A survey of some arithmetic applications of ergodic theory in negative curvature
Jouni Parkkonen, Frédéric Paulin
TL;DR
This survey connects arithmetic questions to the dynamics of negatively curved manifolds by developing a unified approximation framework and exploiting equidistribution and counting of common perpendiculars between convex sets in orbifolds. It demonstrates how hyperbolic dynamics and invariant measures yield concrete results on Diophantine approximation by quadratic irrationals, the distribution of rational points in real and complex settings, and arithmetically defined objects in the Heisenberg group.
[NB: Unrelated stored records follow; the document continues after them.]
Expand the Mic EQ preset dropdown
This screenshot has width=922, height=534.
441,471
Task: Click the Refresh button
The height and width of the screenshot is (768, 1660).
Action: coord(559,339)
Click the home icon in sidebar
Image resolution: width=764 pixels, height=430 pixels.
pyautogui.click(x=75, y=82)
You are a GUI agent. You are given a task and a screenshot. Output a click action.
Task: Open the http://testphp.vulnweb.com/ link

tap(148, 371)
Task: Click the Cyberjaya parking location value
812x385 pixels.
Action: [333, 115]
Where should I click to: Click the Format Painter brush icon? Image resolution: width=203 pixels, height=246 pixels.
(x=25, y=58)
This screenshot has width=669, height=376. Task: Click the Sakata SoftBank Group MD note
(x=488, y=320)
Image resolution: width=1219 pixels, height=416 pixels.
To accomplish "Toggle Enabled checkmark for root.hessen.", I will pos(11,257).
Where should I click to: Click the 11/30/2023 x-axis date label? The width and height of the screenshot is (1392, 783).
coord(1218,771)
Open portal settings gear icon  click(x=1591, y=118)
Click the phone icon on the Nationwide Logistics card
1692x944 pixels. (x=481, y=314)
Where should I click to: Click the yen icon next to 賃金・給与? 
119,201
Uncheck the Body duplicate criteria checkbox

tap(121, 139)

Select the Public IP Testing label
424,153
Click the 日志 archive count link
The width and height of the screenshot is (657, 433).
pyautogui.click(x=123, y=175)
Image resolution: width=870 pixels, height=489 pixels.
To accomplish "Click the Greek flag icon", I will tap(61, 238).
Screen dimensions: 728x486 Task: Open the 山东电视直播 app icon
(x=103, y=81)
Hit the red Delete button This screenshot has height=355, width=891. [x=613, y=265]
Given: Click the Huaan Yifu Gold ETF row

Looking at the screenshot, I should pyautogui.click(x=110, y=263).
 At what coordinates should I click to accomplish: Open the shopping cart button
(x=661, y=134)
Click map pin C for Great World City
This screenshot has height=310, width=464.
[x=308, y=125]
The work provides precise asymptotics and equidistribution statements, grounded in Patterson-Sullivan and Bowen-Margulis theory, and translates geometric ergodic properties into number-theoretic consequences with broad potential for applications in arithmetic geometry and homogeneous dynamics.
Abstract
This paper is a survey of some arithmetic applications of techniques in the geometry and ergodic theory of negatively curved Riemannian manifolds, focusing on the joint works of the authors. We describe Diophantine approximation results of real numbers by quadratic irrational ones, and we discuss various results on the equidistribution in $\mathbb R$, $\mathbb C$ and in the Heisenberg groups of arithmetically defined points. We explain how these results are consequences of equidistribution and counting properties of common perpendiculars between locally convex subsets in negatively curved orbifolds, proven using dynamical and ergodic properties of their geodesic flows. This exposition is based on lectures at the conference "Chaire Jean Morlet: Géométrie et systèmes dynamiques", at the CIRM, Luminy, 2014. We thank B. Hasselblatt for his strong encouragements to write this survey.